Nursing homes in Arkansas are struggling with the highest rate of COVID-19 infections among residents in the nation, an exclusive new AARP analysis of recent government data shows.
The state clocked an average of 5.9 COVID-19 cases per 100 nursing home residents over four weeks from late August to late September. That’s more than double the national average of 2.6 cases per 100 residents, according to the analysis, which draws on self-reported data. Arkansas saw 872 resident cases in total, and over a third of the state’s nursing homes reported an infection in one or more of its residents.
Perhaps unsurprisingly, the state’s rate of COVID-19 deaths among residents, 0.94 COVID-19 deaths per 100 residents, also tracked well above the national average of 0.48. Nursing home residents, who are generally older adults with underlying conditions, are at increased risk of infection and severe illness from the disease, according to the Centers for Disease Control and Prevention. As such, more than 45 percent of the COVID-19 deaths in Arkansas since June have been among nursing home residents.
The analysis also revealed Arkansas is experiencing a high rate of COVID-19 infections among staff in nursing homes, which is alarming because studies show that infected staff are one of the greatest drivers of infections among residents. Arkansas reported the second-highest staff infection rate in the country: 5 infections per 100 staff, which was double the national average. Only North Dakota reported a higher rate.

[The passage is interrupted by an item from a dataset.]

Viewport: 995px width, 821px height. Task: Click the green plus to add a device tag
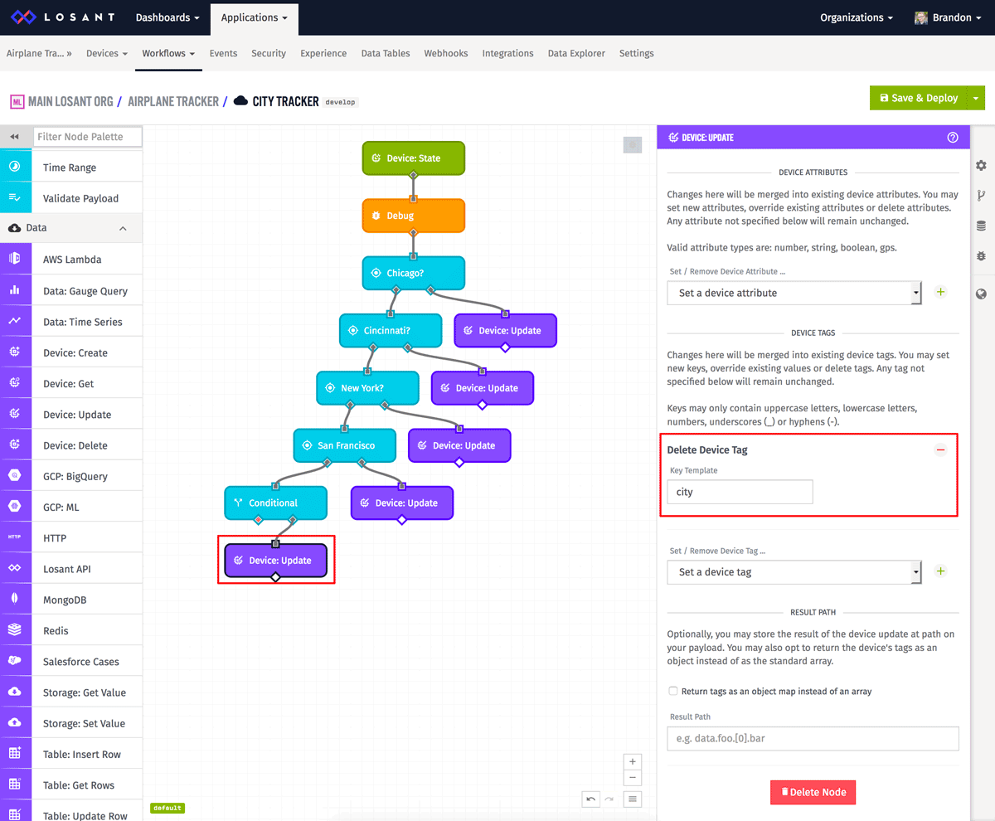[940, 571]
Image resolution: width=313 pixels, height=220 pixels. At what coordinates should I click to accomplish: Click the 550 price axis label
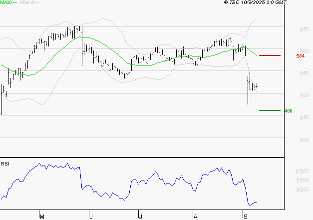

Staff cases also appeared to be more widespread than resident cases, with nearly 70 percent of the state’s nursing homes reporting one or more staff infection; that’s more than double the amount of homes that reported resident infections.

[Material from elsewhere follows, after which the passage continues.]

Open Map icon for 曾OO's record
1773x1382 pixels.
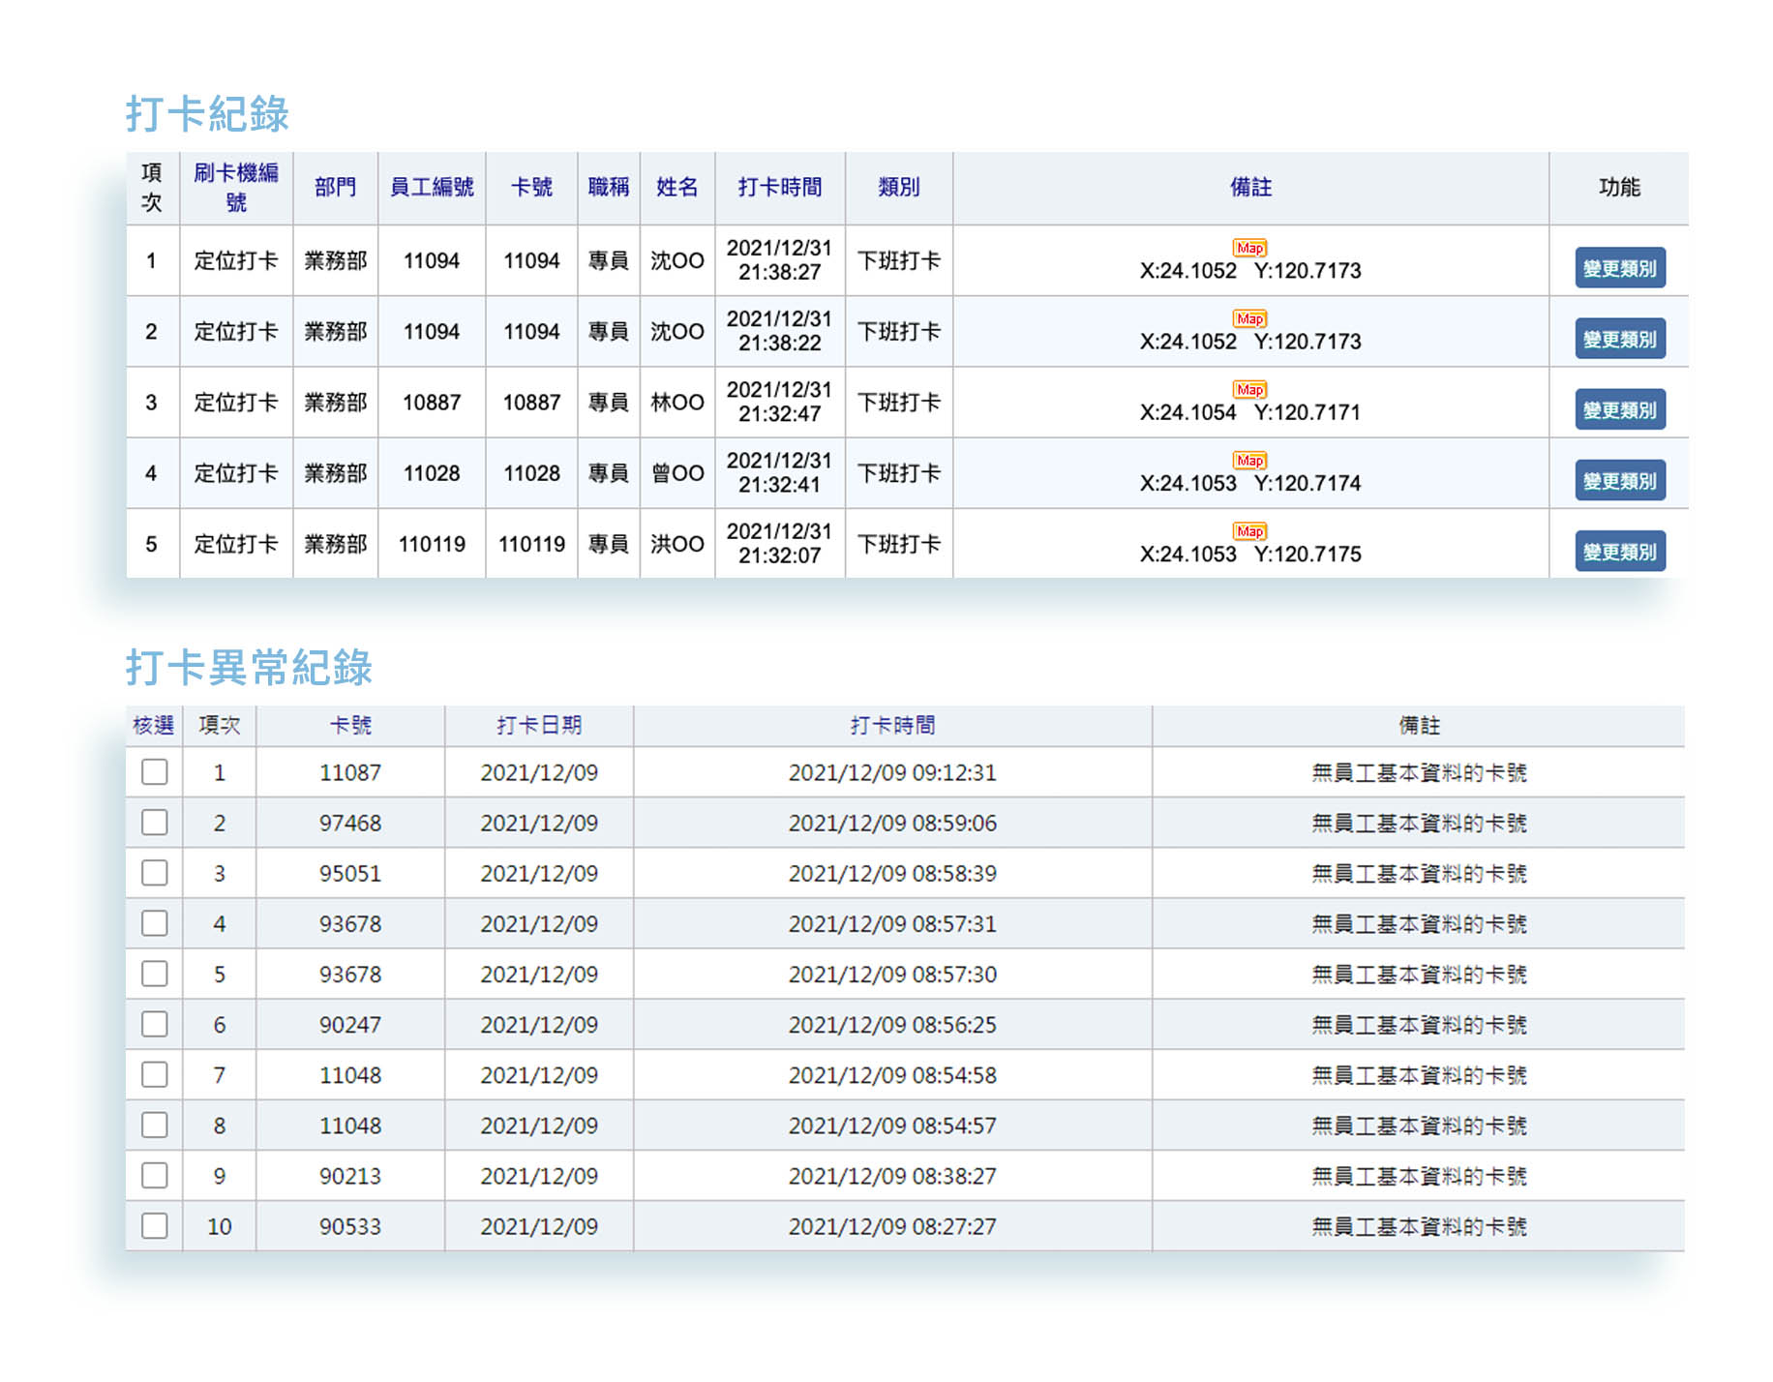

Ness Nehus, associate state director of advocacy for AARP’s Arkansas office, describes the results as “distressing” and “very startling.”
“It’s a little confounding to tell you the truth,” she says, “because it looks like [nursing homes] are being provided with the [personal protective equipment] they need and they’re also reporting about the national average on staffing levels, but somehow the infections are high. And so you have to wonder what’s going on with their infection-control practices.”
Only 13 percent of Arkansas nursing homes reported insufficient PPE, whereas the national average was 26 percent. Arkansas also reported being just below the national average in the staffing-shortages category; 28 percent of its nursing homes reported a lack of nurses, aides or both, while 29 percent of U.S. nursing homes reported shortages of these staff members.
Nehus says in light of the analysis, AARP Arkansas will be fiercely advocating for more thorough infection-control inspections within the state’s nursing homes.
“There needs to be more accountability on what those facilities are doing with their CARES Act funding, which they’re supposed to use for patient care.”
Read Arkansas’ full results here.
The analysis, conducted by AARP's Public Policy Institute and the Scripps Gerontology Center at Miami University in Ohio, draws primarily on data acquired from the Nursing Home COVID-19 Public File by the Centers for Medicare and Medicaid Services (CMS). Nursing homes are federally certified and required to submit data to the government each week.
The AARP analysis uses data from Aug. 24 to Sept. 20, in which 95 percent of the
nation’s 15,366 nursing homes submitted data for all four weeks. The analysis only captures data from federally certified nursing homes, not all long-term facilities, as some other tallies do. Going forward, AARP plans to release a new analysis on these five topics each month, as new federal data become available.